The big lesson of the mass “viral” success, in its pirated version, of Brazil’s Tropa de Elite (there are also hundreds of clips from the movie circulating on YouTube) is that the creation of a product that attracts fans and generates interest leads to the creation of regional distribution channels through any means necessary, despite Latin America’s poorly integrated film markets. In other words: if you build it they will come, often thanks to piracy. So, producers miss out on millions of admission tickets, but if the movie is in demand, it will be seen from Tierra del Fuego to Yucatán.
A more elemental problem than distribution then, is content: quality content. For all the success of some Latin American films, there are too many average movies being made, too many artsy movies with a limited capacity to connect with audiences, especially across borders. In fact, Argentine filmmakers just released a movie (UPA! Una película Argentina) lampooning Argentine film-making for its tendency to be tendentious.
Creating distribution pipelines for mediocre or boring Latin American art films is putting the cart in front of the donkey. Latin American film would not be well-served by a glut of over-earnest or over-artsy, middling productions.
Brazil’s Tropa de Elite: A Paraguayan Preview
DVDs and Cell Phones
If quality is assured by a robust film industry, catering to diverse tastes, in every country, then piracy can begin to be addressed from a position of strength.

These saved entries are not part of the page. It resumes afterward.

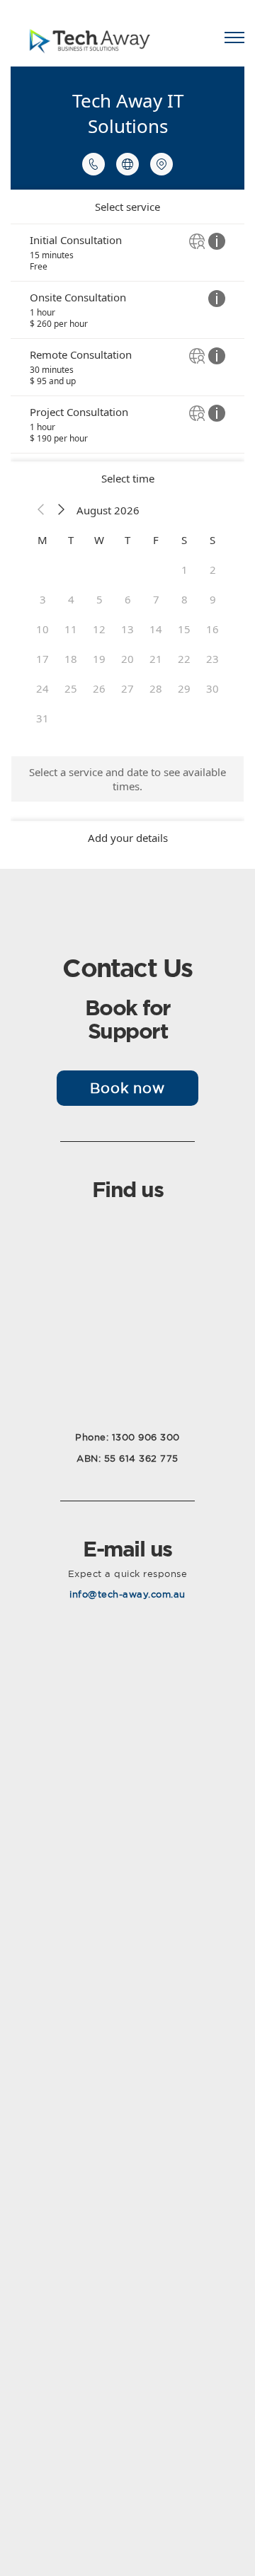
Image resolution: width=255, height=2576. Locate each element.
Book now (127, 1087)
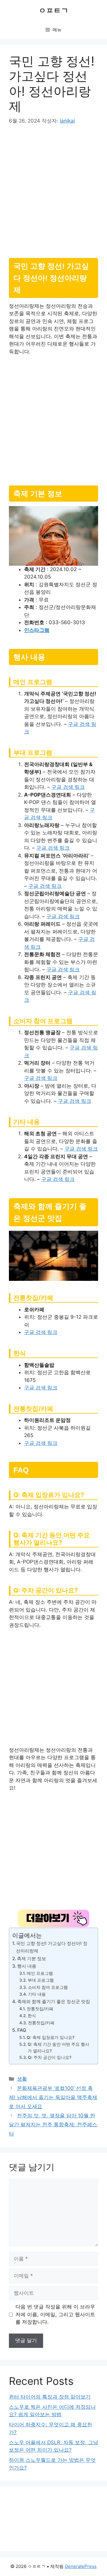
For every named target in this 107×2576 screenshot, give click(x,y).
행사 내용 (26, 1966)
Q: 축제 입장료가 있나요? (50, 2037)
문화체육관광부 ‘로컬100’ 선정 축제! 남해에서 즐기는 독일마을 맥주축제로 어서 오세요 (53, 2097)
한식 (32, 2015)
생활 (22, 2079)
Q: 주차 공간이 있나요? (49, 2057)
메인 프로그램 (40, 1973)
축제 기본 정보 (31, 1958)
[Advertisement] (53, 189)
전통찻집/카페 (40, 2008)
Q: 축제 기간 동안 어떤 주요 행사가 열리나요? (58, 2047)
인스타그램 (36, 630)
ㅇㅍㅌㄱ (53, 10)
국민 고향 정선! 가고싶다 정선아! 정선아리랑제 (51, 1947)
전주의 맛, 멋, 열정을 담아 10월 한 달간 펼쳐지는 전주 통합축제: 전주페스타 (53, 2125)
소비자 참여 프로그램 (48, 1987)
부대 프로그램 (41, 1980)
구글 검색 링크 (68, 787)
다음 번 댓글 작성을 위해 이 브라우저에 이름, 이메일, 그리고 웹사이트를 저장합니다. (55, 2314)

Piracy itself is a problem but not an insurmountable one, even in Latin America, if movies can be put in the right hands at the right prices.
How about a digital download center, a website where (in the spirit of Radiohead’s pioneering technique for album sales) Latin American viewers name their price? In the meantime, piracy will fill any vacuum created by the still-clumsy media and entertainment distribution networks, which especially in Latin America have not adapted to local realities.

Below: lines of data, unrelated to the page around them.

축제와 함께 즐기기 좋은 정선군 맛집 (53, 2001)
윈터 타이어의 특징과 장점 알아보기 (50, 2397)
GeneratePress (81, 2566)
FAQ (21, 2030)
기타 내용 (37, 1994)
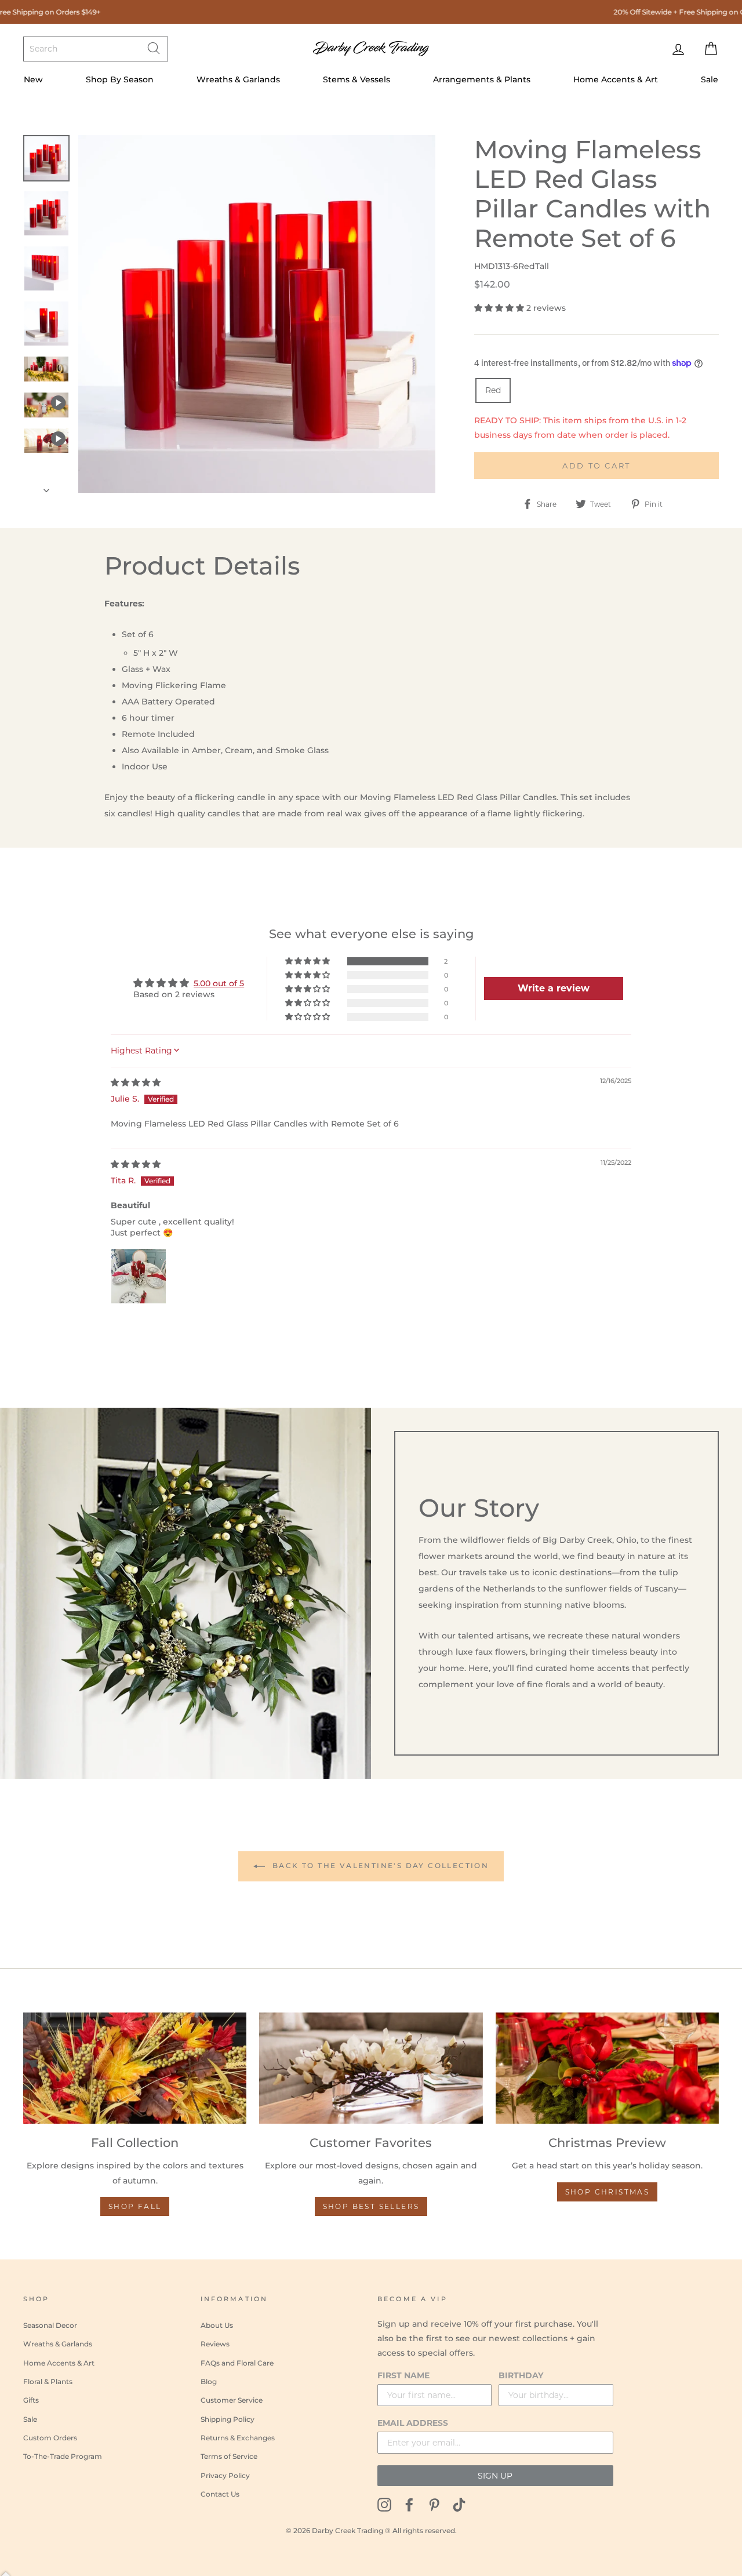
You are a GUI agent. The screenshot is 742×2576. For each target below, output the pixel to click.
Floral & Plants (47, 2381)
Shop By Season (120, 79)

People in Latin America are poor, but they are often connected: they have access to Internet cafes where for coins they surf the Internet, chat, play video games and view videos. They have DVD players and cell phones.
The big consumer story of the decade in Latin America is shaping up to be the ubiquity, in the blink of an eye, of the DVD player and cell phone. These artifacts of our century have been adopted so quickly across class lines everywhere that consumer researchers in Brazil, for example, have had to rejigger their socioeconomic index to account for its availability even in the humblest homes. How can one expect a Brazilian to avoid downloading a pirated music track or buying a knockoff DVD if they have a hungry DVD/CD player at home, and a monthly income of $200 or $300?
Film and music products need to become as easily available, and at the same attractive price, as DVD players and cell phones (the world’s preferred “media players”) — if the film and music industries expect to make any headway against piracy in Latin America. It’s a classic problem of content needing to follow form. We are past the age of the mega movie theater and the clunky process of video rental. Movie and music content needs to be readily available everywhere, and cheaply — online, in street markets alongside fruits and vegetables, in bus stations and corner stores.
In the future, if real solutions are tried, rather than the current effort to stigmatize piracy, today’s illicit “DVD factory” in a corner of Paraguay might tomorrow become something else. It could become a node in a democratic, grassroots distribution network for Latin American media.